## EXERCISE
Write out exactly what each line says, starting with the first line below and ending on the one with "The width and height of the screenshot is (750, 367).".

## DATASET EXTRACT
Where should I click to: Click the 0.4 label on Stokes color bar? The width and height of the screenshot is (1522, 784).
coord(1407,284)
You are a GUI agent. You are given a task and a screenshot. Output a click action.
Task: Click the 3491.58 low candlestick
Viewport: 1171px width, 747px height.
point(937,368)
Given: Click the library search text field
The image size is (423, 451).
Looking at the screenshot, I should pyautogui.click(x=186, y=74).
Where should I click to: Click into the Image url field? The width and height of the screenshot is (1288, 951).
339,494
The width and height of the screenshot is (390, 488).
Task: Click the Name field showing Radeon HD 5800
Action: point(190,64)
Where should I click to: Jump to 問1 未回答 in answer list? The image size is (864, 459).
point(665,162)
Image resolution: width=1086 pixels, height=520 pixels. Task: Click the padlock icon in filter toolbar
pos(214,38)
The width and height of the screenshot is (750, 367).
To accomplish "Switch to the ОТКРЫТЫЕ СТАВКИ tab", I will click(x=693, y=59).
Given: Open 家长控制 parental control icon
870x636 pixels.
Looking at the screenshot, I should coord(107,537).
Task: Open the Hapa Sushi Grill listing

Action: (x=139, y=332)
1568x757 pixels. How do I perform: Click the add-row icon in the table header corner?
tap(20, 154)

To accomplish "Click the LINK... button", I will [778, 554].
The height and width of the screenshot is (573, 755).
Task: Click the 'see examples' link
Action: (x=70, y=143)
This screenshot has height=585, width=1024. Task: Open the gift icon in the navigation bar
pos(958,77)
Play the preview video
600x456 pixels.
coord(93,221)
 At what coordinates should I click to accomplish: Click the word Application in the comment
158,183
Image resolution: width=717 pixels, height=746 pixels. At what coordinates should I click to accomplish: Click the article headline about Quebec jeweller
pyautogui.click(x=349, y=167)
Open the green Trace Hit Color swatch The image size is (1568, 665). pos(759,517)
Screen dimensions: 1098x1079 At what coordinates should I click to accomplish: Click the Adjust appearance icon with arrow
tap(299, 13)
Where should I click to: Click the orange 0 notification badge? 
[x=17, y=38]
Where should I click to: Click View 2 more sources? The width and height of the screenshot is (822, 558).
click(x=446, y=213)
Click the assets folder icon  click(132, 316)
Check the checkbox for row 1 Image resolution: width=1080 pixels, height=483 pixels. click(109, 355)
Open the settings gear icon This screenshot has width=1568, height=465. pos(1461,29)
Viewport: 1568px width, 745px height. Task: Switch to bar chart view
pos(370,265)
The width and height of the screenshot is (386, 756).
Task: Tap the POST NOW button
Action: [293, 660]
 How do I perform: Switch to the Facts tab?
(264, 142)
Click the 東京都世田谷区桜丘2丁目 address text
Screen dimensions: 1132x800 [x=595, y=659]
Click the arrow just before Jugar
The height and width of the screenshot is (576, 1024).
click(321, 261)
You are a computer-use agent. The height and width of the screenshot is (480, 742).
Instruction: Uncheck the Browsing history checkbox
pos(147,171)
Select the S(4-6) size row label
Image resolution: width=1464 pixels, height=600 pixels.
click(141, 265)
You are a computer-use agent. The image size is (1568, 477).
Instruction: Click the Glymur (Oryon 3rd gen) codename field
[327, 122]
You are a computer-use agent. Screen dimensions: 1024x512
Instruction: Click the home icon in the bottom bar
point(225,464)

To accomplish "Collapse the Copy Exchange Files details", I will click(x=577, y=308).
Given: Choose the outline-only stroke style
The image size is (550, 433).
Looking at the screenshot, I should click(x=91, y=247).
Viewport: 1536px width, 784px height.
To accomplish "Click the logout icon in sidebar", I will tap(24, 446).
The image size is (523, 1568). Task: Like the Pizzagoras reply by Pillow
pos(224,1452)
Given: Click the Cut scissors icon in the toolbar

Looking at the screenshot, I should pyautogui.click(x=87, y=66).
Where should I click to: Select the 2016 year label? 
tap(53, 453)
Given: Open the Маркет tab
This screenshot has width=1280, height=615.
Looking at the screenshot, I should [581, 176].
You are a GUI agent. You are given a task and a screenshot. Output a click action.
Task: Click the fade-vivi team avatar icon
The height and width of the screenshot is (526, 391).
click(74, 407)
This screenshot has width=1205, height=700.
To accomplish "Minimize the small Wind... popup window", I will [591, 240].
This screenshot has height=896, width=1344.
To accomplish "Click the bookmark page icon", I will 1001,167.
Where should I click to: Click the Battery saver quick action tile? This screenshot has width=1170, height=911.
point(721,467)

## OUTPUT FOR THIS EXERCISE
Where should I click to: Click the 0.4 label on Stokes color bar? The width and height of the screenshot is (1522, 784).
coord(1407,284)
You are a GUI agent. You are given a task and a screenshot. Output a click action.
Task: Click the 3491.58 low candlestick
Viewport: 1171px width, 747px height.
point(937,368)
Given: Click the library search text field
The image size is (423, 451).
Looking at the screenshot, I should pyautogui.click(x=186, y=74).
Where should I click to: Click into the Image url field? The width and height of the screenshot is (1288, 951).
339,494
The width and height of the screenshot is (390, 488).
Task: Click the Name field showing Radeon HD 5800
Action: point(190,64)
Where should I click to: Jump to 問1 未回答 in answer list? The image size is (864, 459).
point(665,162)
Image resolution: width=1086 pixels, height=520 pixels. Task: Click the padlock icon in filter toolbar
pos(214,38)
The width and height of the screenshot is (750, 367).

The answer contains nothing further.